At the evidentiary hearing conducted on a motion to suppress predicated upon a claim of racial profiling, Kentucky Rules of Evidence, Rule 104(b) and 611 (a) and (b) apply as rules of "inclusion" rather than of "exclusion" favoring the admissibility of all evidence offered by the accused to advance his theory and to meet the burden of proof applicable to such proceedings. Huddleston v. United States, 485 US 681, 691- 692 (1988); and see also Kroger Co. v. Willgruber, Ky., 90 S.W.2d 61 (1996); Turner v. Commonwealth, Ky., 914 S.W.2d 343 (1996).
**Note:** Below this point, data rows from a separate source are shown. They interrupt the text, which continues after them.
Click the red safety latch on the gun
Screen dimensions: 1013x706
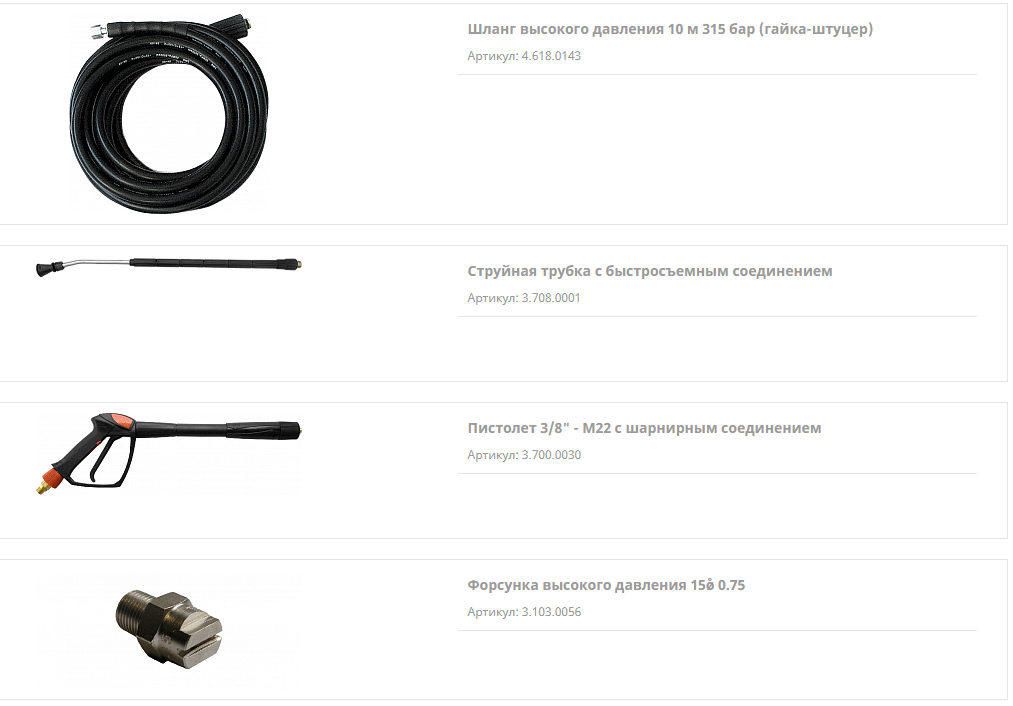pos(121,422)
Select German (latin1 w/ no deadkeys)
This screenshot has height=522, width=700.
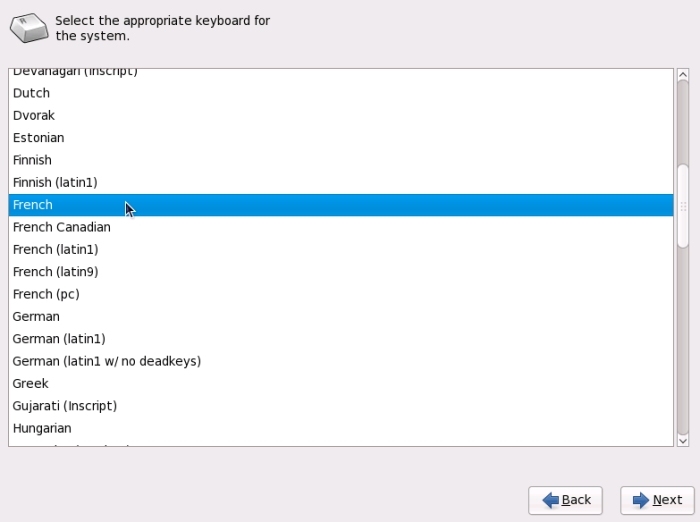click(107, 361)
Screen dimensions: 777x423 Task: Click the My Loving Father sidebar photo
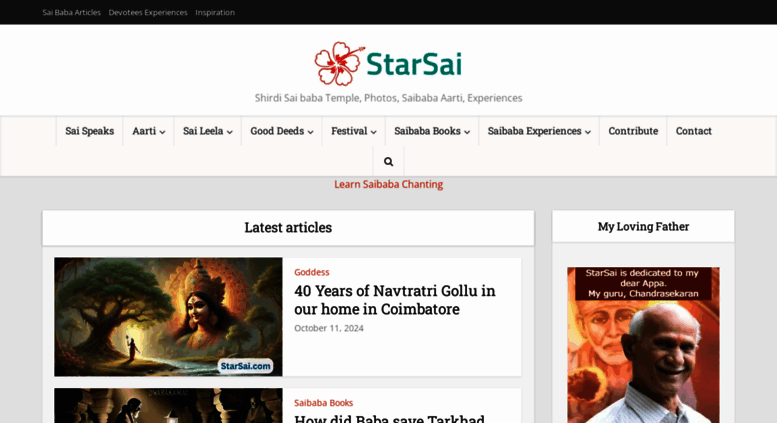pos(643,345)
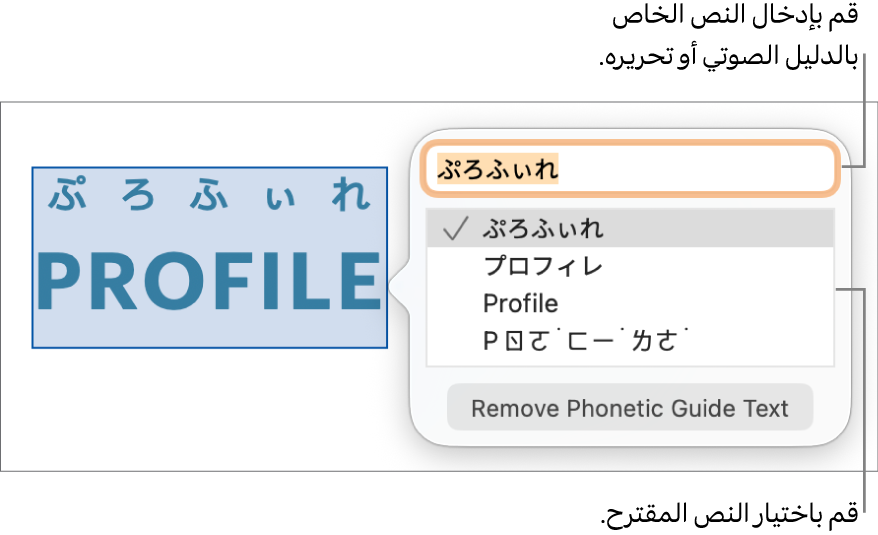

In the context of hearings on pre-trial motions, it can be argued that materiality is not meant to include only evidence that is directed at an element of the prosecuted defense, but also testimony and evidence that establish a pattern of racially motivated incidence relevant to an officer's "motive" or "common scheme" or "design" under Kentucky Rules of Evidence, Rule 404(b). See United States v. Crowder, 87 F. 3d 1405, 1410 (D.C. Cir., 1996); Commonwealth v. English, Ky., 993 S.W.2d 941, 944 (1000); Bell v. Commonwealth, Ky., 875 S.W.2d 882 (1994); State v. Lough, 889 P.2d 487 (Wash 1995). Thus, Police Department records can be found admissible as relevant, and material at a suppression hearing alleging a Fourteenth Amendment violation by racial profiling in the officer's abuse of police discretion in his enforcement of traffic laws.